RECORDS TO PROCESS section start
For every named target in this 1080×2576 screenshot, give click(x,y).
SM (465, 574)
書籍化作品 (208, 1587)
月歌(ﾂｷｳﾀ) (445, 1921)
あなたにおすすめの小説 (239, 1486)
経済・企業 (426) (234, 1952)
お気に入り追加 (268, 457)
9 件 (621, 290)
RECORDS TO PROCESS section end
- PROBLEM STATEMENT -
Each of the records is to be written out again without alteration.

- TASK SOLUTION -
For every named target in this 1080×2576 screenshot, give click(x,y).
SM (465, 574)
書籍化作品 (208, 1587)
月歌(ﾂｷｳﾀ) (445, 1921)
あなたにおすすめの小説 (239, 1486)
経済・企業 (426) (234, 1952)
お気に入り追加 (268, 457)
9 件 (621, 290)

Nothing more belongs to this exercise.